Hier kannst du mich vielleicht noch aufhalten, wenn du gnädig bist, aber du kannst mir auch einfach folgen. Ich bezahle meinen Wein, schlüpfe in meinen Mantel, nehme meine Tasche und gehe los. Straßen, Straßen, als ginge ich spazieren, Nachtspaziergang, nichts deutet auf ein Ziel, vielleicht nach Hause. Ich zeige keine Eile, ich habe keine, da wartet niemand. Bleibe manchmal stehen, sehe mir das Detail einer Hausfassade an, streiche mit der Hand darüber, streiche über die Kante, wenn ich um die Ecke biege. 

 

Ziele, Ziele, Ziele, ein Ziel. Ein Ziel, ein Ziel ohne Zeit, ohne Wurzeln ins Reale, hier und da tönt noch etwas, leuchtet etwas auf, eine durchsichtige Gestalt, die sich durch die Stadt windet. Bald schon lehnt sie in einem dunklen Hauseingang, lauscht, das Pochen, ist das

jemand, der an ein Ziel gelangt ist, das es nicht gibt. 

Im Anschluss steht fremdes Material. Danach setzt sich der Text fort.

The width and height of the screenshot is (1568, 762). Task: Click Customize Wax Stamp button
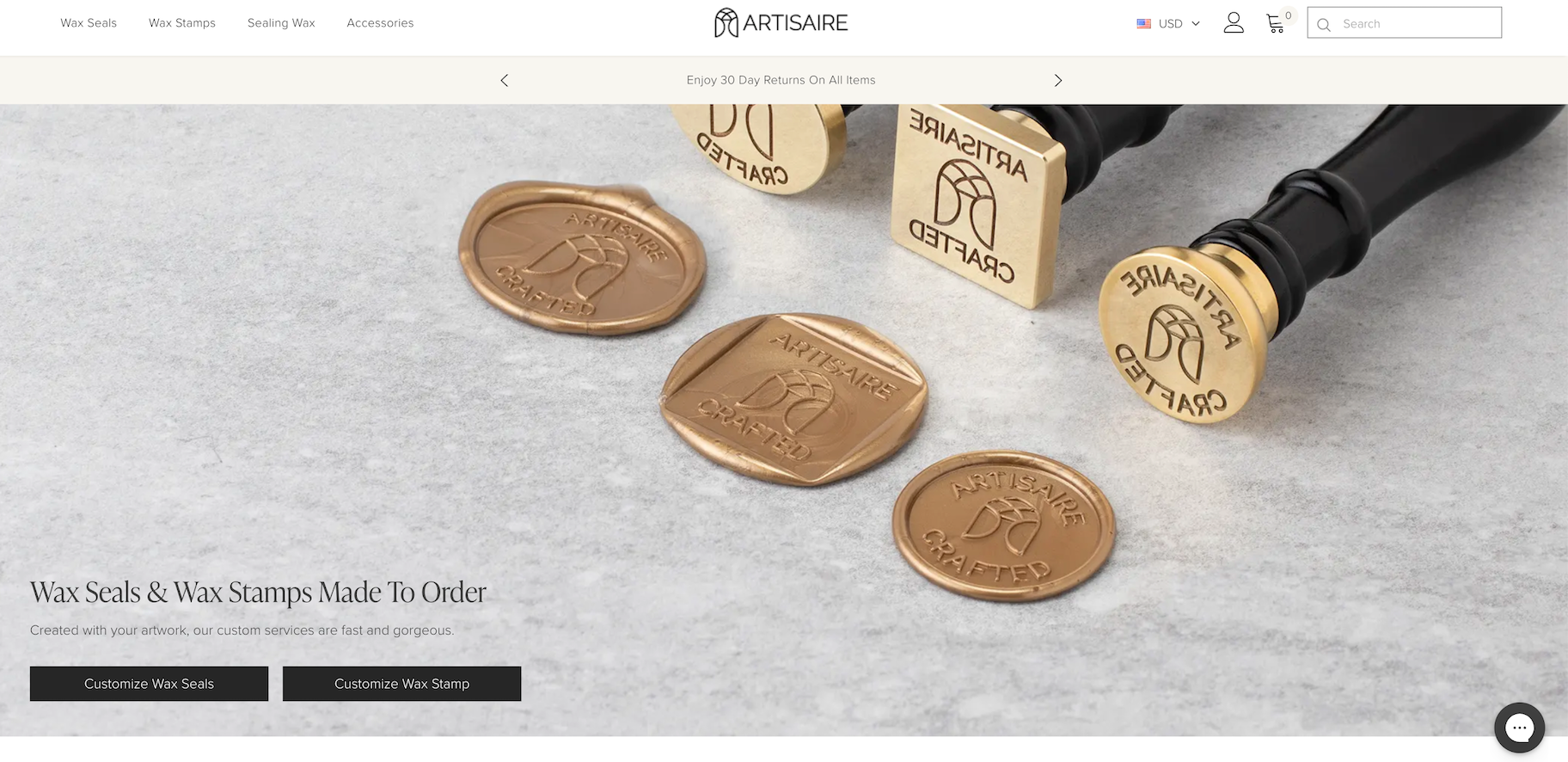click(x=401, y=684)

jemand, den es nicht gibt, an einem Ort, dessen Bedeutung genauso körperlos verloren ist, wie die auf dem Boden kauernde Gestalt -

jemand, in verwirrter Verzweiflung bemüht, winzige Splitter zu einem Bild zu fassen, wieder, erneut, denn verloren ist nichts, und irgendwie funktioniert es immer noch, oder funkt immer noch, Geisterselbstreste, 

was du mir gegeben hast, einst, das habe ich behalten. Die Spuren vergehen nicht, da werde zuvor noch ich selbst vergangen sein, gegangen, davonspaziert sein, mit funkelnden Splittern in den Manteltaschen. Gehen, um immer wieder zurückzukehren, immerzu die Spuren zu riechen, sie zu verfolgen, sie ziehen mich an Ziele. Punkt B, Punkt B, ich suche Punkt B, ankommen, ankommen.